Excerpted text:
________________

The find_lr function provides a learning rate for SGD or Adam, following heuristics from https://arxiv.org/abs/1506.01186:



In [ ]:

    
import numpy as np

def loop_loader(data_loader):
    while True:
        for elem in data_loader:
            yield elem

def find_lr(model, train_loader, init_lr, max_lr, steps, n_batch_per_step=30):
    optimizer = torch.optim.SGD(model.parameters(), lr=init_lr)
    current_lr = init_lr
    best_lr = current_lr
    best_loss = float('inf')
    lr_step = (max_lr - init_lr) / steps

    loader = loop_loader(train_loader)
    for i in range(steps):
        mean_loss = 0
        n_seen_samples = 0
        for j, (data, target) in enumerate(loader):
            if j > n_batch_per_step:
                break
            optimizer.zero_grad()
            if cuda:
                data = data.cuda()
                target = target.cuda()
            output = model(data)
            loss = F.nll_loss(output, target)
            loss.backward()
            mean_loss += loss.item() * data.shape[0]
            n_seen_samples += data.shape[0]
            optimizer.step()

        mean_loss /= n_seen_samples
        print('Step %i, current LR: %f, loss %f' % (i, current_lr, mean_loss))
            
        if np.isnan(mean_loss) or mean_loss > best_loss * 4:
            return best_lr / 4
        
        if mean_loss < best_loss:
            best_loss = mean_loss
            best_lr = current_lr

        current_lr += lr_step
        optimizer.param_groups[0]['lr'] = current_lr

    return best_lr / 4

Let's load our model on the GPU if required. We then define an optimizer and a learning rate scheduler



In [ ]:

    
log_interval = 100
epochs = 12



In [ ]:

    
if cuda:
    model.cuda()

model.reset_parameters()
lr = find_lr(model, train_loader, 1e-4, 1, 100, 30)
model.reset_parameters()

print('Best LR', lr)

Let's train our model:



In [ ]:

    
optimizer = torch.optim.SGD(model.parameters(), lr=lr)
scheduler = torch.optim.lr_scheduler.CosineAnnealingLR(optimizer,
                                                       T_max=3,
                                                       last_epoch=-1)

logs = {'epoch': [], 'train_loss': [], 'test_loss': [],
        'test_accuracy': [], 'lr': []}



In [ ]:

    
for epoch in range(epochs):
    train_loss = train(model, optimizer, train_loader, epoch)
    test_loss, test_accuracy = test(model, test_loader)
    logs['epoch'].append(epoch)
    logs['train_loss'].append(train_loss)
    logs['test_loss'].append(test_loss)
    logs['test_accuracy'].append(test_accuracy)
    logs['lr'].append(optimizer.param_groups[0]['lr'])
    scheduler.step(epoch)



In [ ]:



In [ ]:

________________

Provided material:
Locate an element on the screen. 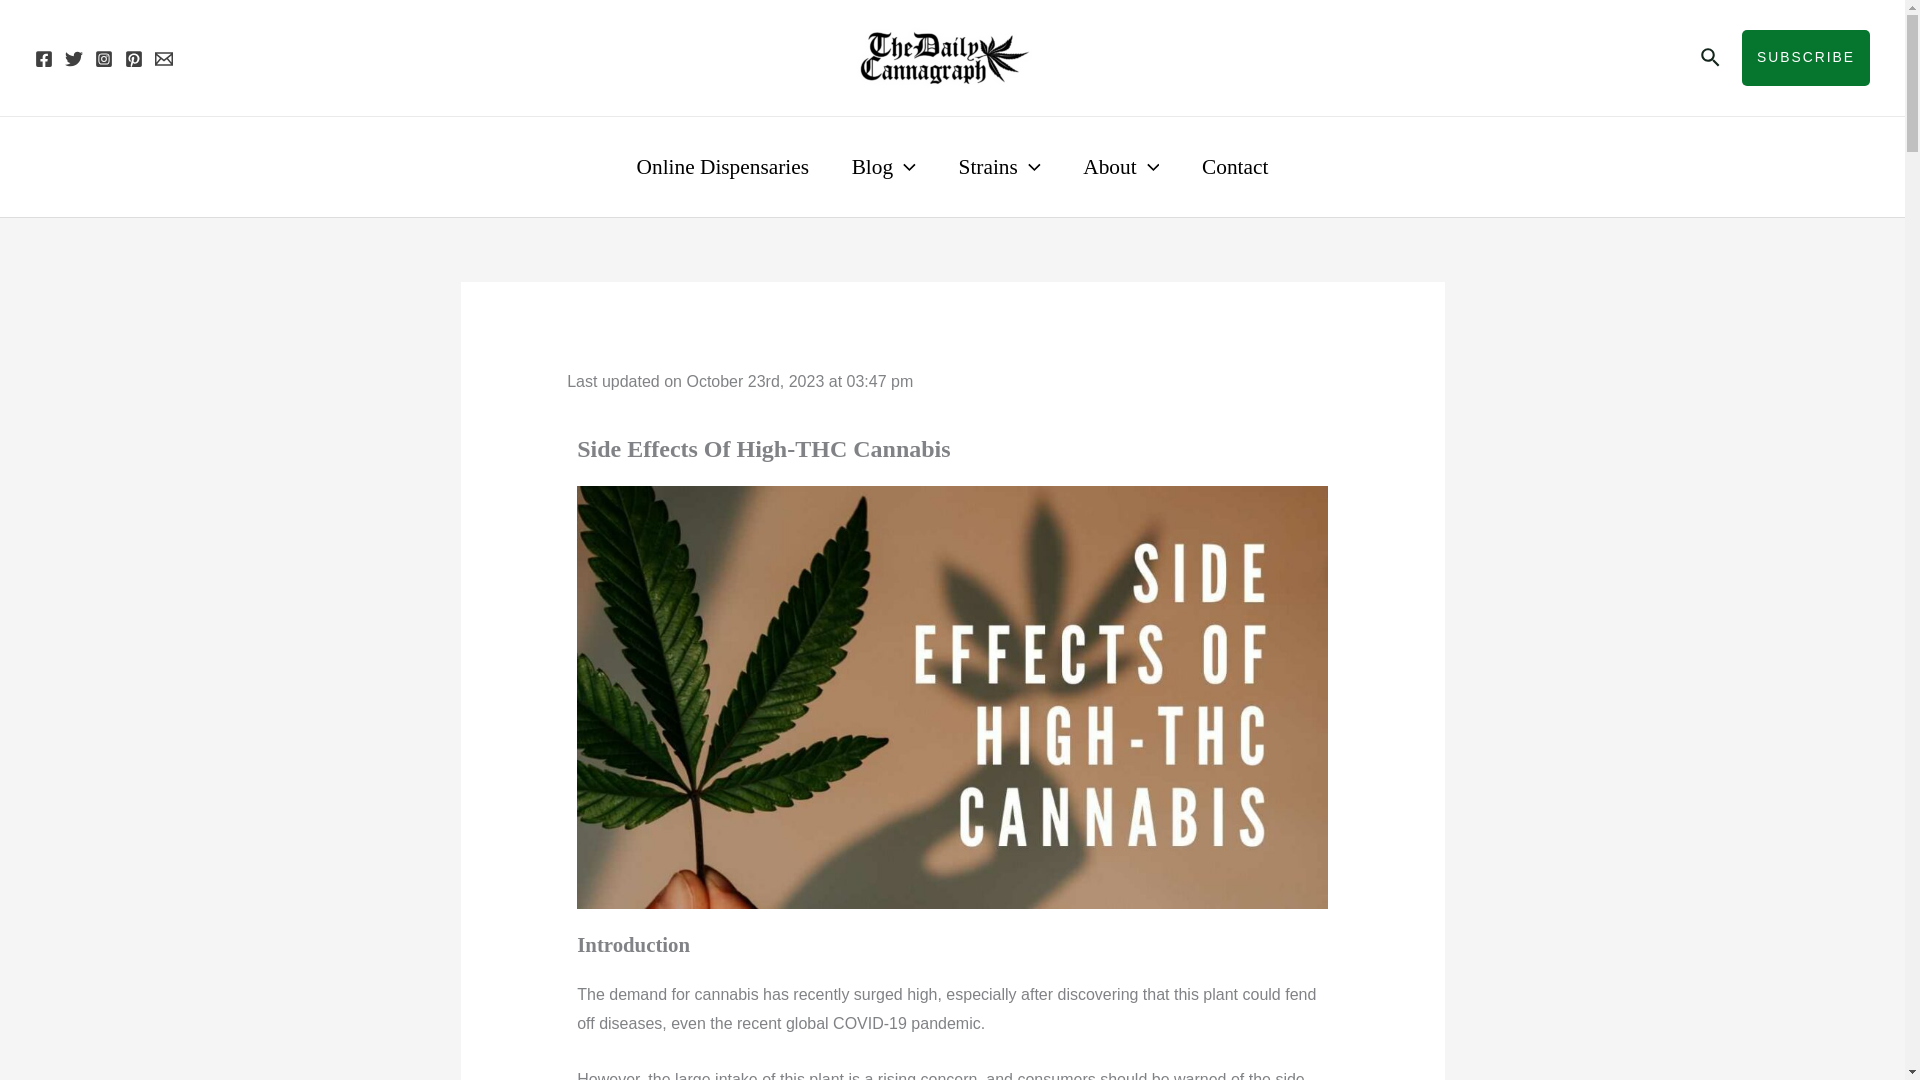 This screenshot has width=1920, height=1080. Contact is located at coordinates (1235, 166).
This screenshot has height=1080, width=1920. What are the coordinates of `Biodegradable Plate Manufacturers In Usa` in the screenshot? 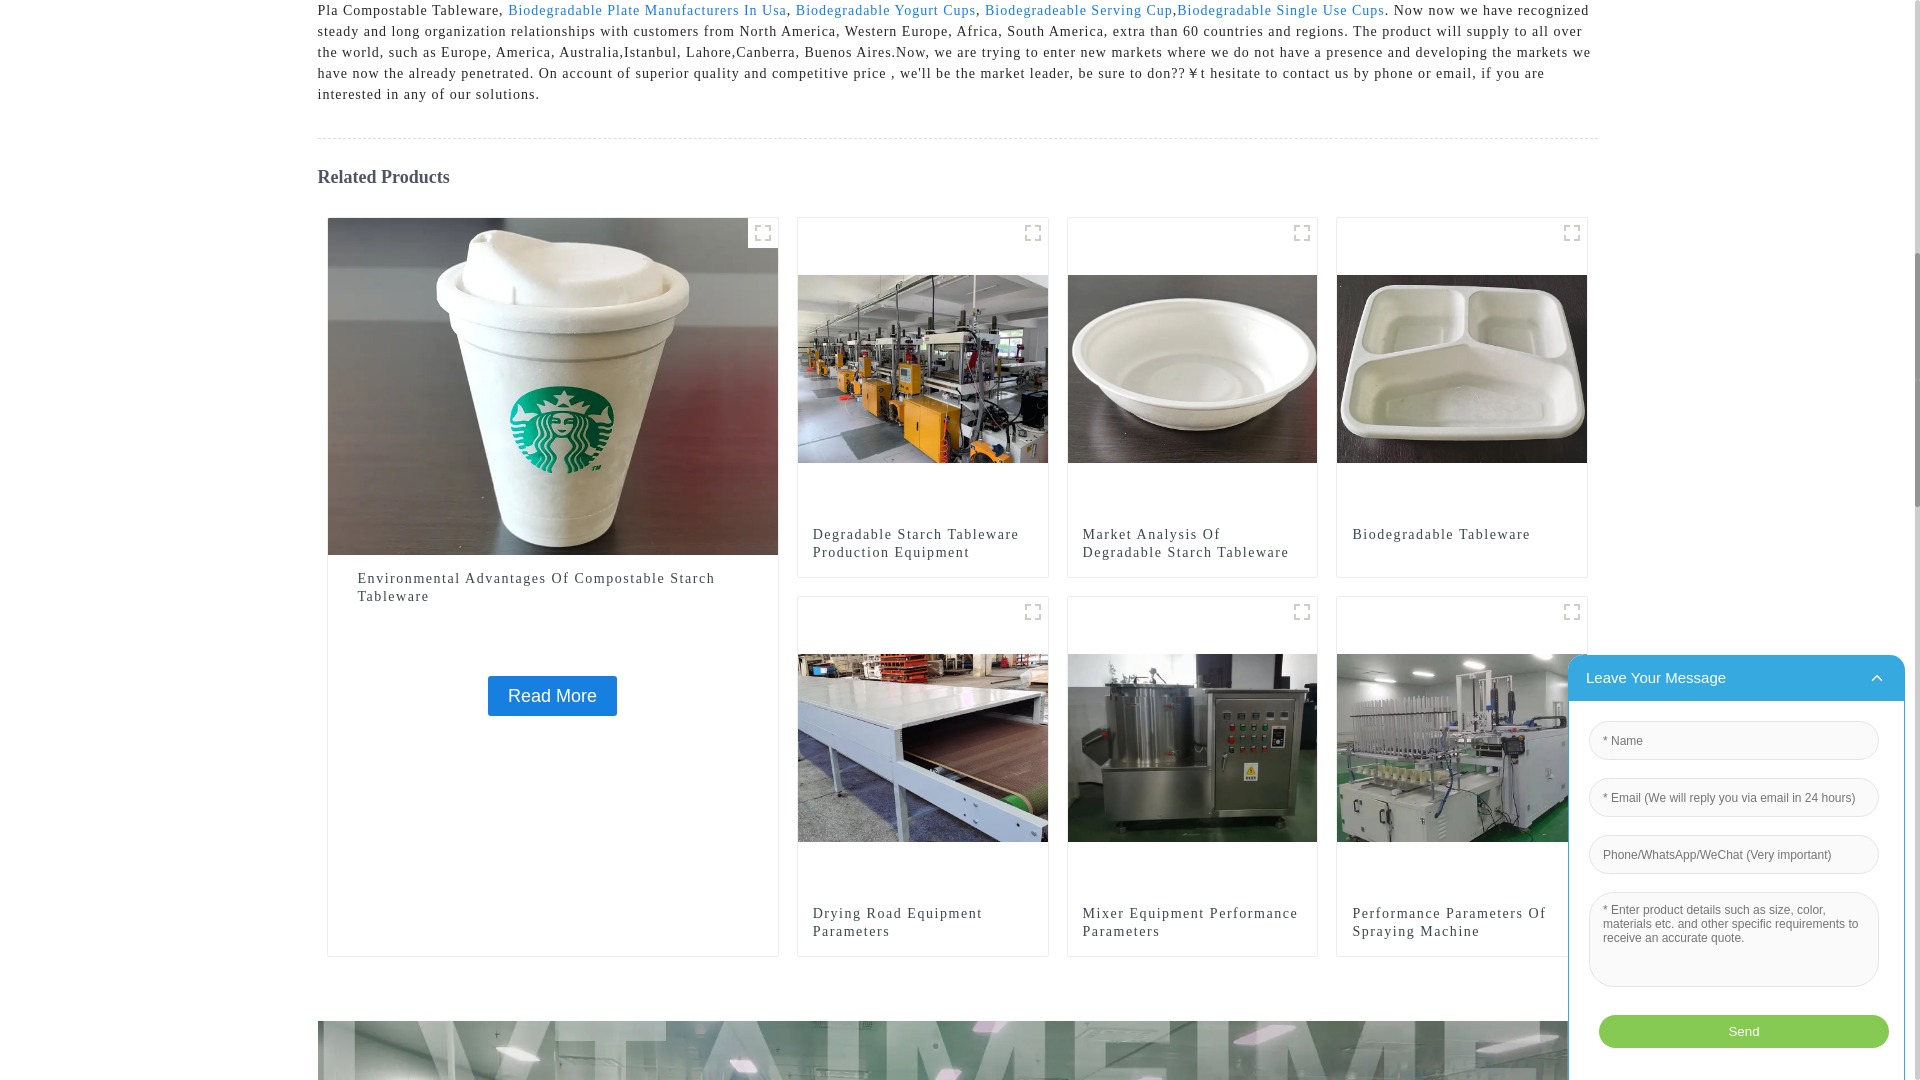 It's located at (648, 10).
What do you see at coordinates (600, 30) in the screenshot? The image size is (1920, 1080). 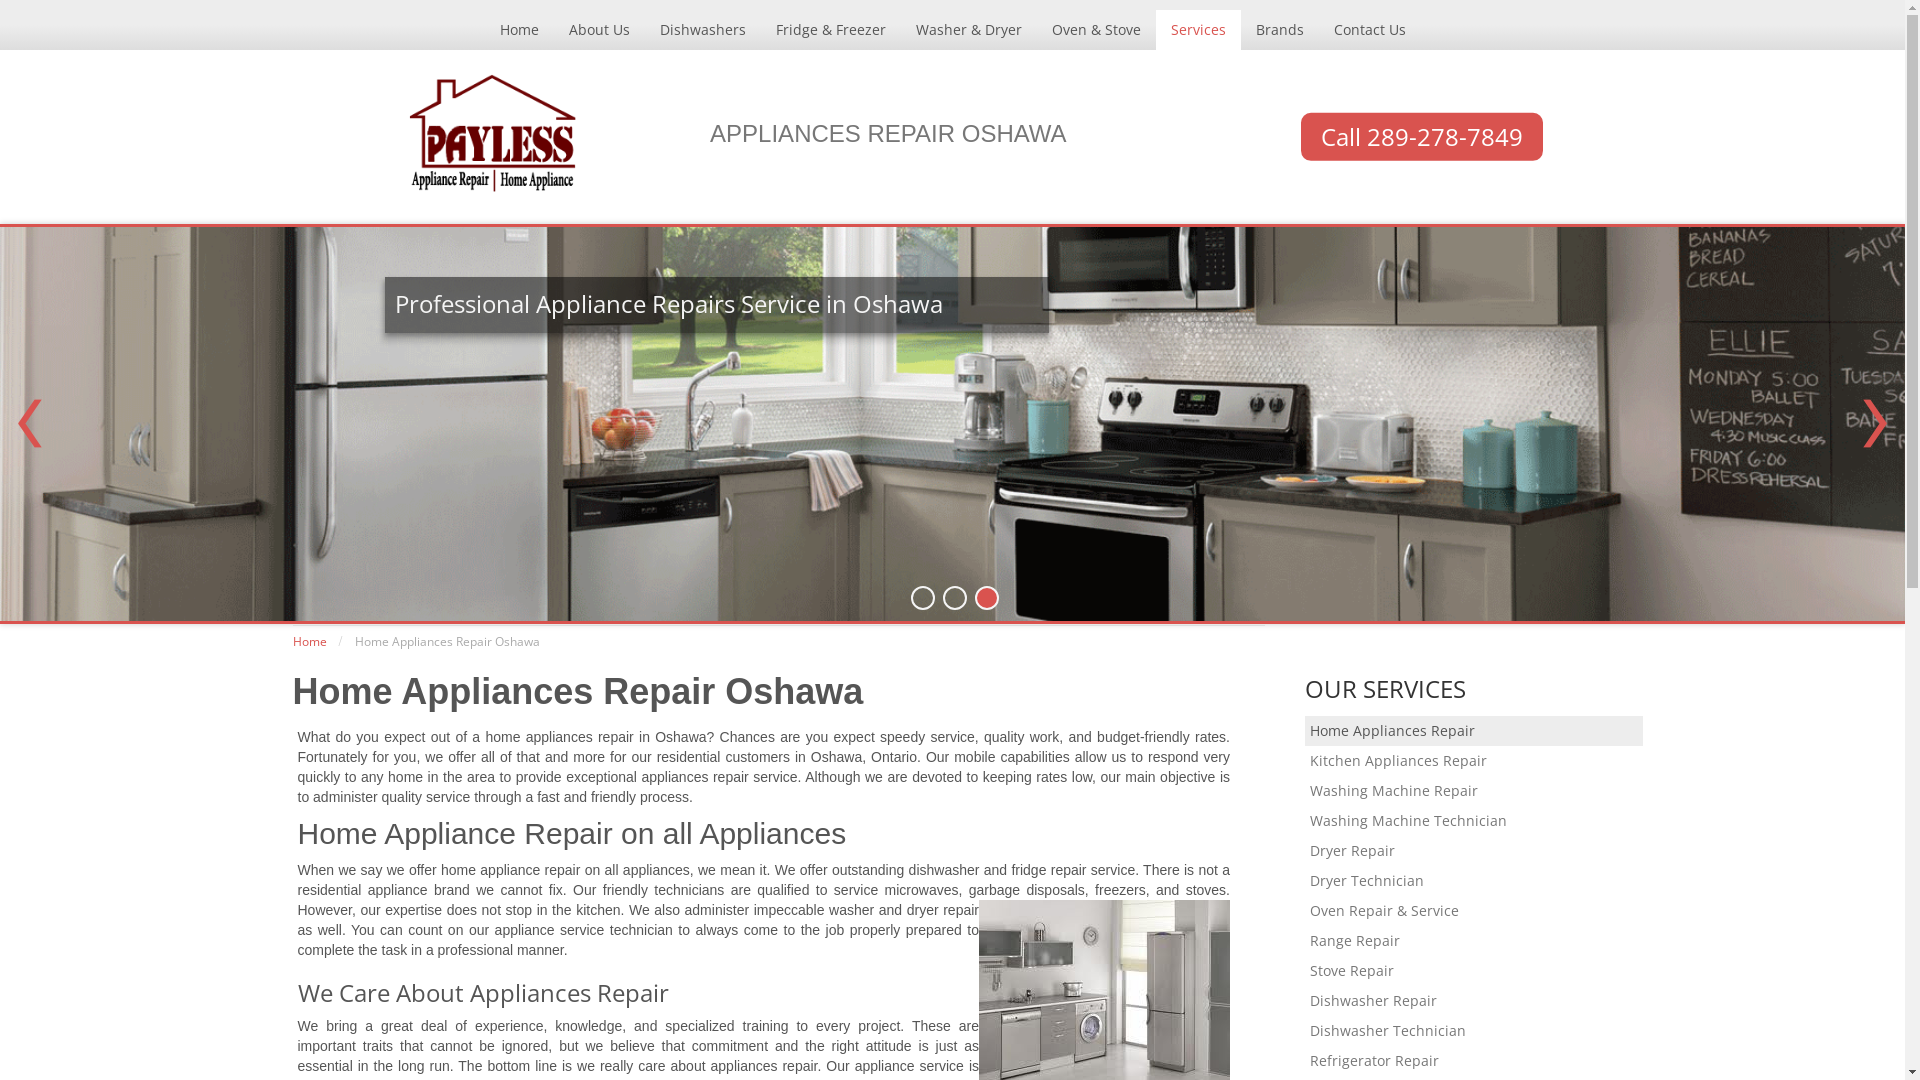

________________

What you have to do: Copy the learning-rate finder code from the words "current_lr = init_lr" through "optimizer.zero_grad()", and replace "current_lr" with "lr_value" everywhere it appears.

Written reply:
lr_value = init_lr
    best_lr = lr_value
    best_loss = float('inf')
    lr_step = (max_lr - init_lr) / steps

    loader = loop_loader(train_loader)
    for i in range(steps):
        mean_loss = 0
        n_seen_samples = 0
        for j, (data, target) in enumerate(loader):
            if j > n_batch_per_step:
                break
            optimizer.zero_grad()